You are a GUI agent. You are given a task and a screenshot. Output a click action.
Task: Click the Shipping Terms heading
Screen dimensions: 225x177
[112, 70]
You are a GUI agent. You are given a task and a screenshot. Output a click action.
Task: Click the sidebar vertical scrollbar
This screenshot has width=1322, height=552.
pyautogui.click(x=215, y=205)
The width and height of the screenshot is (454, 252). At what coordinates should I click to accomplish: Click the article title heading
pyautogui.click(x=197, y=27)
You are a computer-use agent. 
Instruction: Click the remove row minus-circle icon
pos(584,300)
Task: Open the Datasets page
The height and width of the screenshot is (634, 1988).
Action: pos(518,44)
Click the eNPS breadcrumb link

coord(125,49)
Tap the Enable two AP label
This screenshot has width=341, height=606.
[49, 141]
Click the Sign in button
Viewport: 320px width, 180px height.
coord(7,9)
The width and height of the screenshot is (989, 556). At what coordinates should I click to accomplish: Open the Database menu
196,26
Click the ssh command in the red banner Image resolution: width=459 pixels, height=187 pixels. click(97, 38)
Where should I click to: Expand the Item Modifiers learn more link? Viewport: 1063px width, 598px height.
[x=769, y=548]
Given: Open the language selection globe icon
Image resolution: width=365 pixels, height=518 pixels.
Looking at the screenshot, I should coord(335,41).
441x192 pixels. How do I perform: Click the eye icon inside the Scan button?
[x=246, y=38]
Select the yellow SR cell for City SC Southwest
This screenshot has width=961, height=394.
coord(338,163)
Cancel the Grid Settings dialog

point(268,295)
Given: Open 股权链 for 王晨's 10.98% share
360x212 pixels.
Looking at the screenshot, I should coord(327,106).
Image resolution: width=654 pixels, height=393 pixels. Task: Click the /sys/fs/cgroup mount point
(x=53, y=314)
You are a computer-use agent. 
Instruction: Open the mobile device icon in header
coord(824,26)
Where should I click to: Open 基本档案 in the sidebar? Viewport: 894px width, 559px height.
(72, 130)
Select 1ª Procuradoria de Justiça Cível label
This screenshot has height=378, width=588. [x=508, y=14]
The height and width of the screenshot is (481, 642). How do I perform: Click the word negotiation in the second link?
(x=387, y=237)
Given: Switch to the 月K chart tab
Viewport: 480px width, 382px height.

### PROBLEM DESCRIPTION
Your answer must be an exact transcription of the lines from the one containing "Viewport: 320px width, 180px height." through the last line of the records above, and nothing else.

### TASK ANSWER
Viewport: 320px width, 180px height.
coord(7,9)
The width and height of the screenshot is (989, 556). At what coordinates should I click to accomplish: Open the Database menu
196,26
Click the ssh command in the red banner Image resolution: width=459 pixels, height=187 pixels. click(97, 38)
Where should I click to: Expand the Item Modifiers learn more link? Viewport: 1063px width, 598px height.
[x=769, y=548]
Given: Open the language selection globe icon
Image resolution: width=365 pixels, height=518 pixels.
Looking at the screenshot, I should coord(335,41).
441x192 pixels. How do I perform: Click the eye icon inside the Scan button?
[x=246, y=38]
Select the yellow SR cell for City SC Southwest
This screenshot has width=961, height=394.
coord(338,163)
Cancel the Grid Settings dialog

point(268,295)
Given: Open 股权链 for 王晨's 10.98% share
360x212 pixels.
Looking at the screenshot, I should coord(327,106).
Image resolution: width=654 pixels, height=393 pixels. Task: Click the /sys/fs/cgroup mount point
(x=53, y=314)
You are a computer-use agent. 
Instruction: Open the mobile device icon in header
coord(824,26)
Where should I click to: Open 基本档案 in the sidebar? Viewport: 894px width, 559px height.
(72, 130)
Select 1ª Procuradoria de Justiça Cível label
This screenshot has height=378, width=588. [x=508, y=14]
The height and width of the screenshot is (481, 642). How do I perform: Click the word negotiation in the second link?
(x=387, y=237)
Given: Switch to the 月K chart tab
Viewport: 480px width, 382px height.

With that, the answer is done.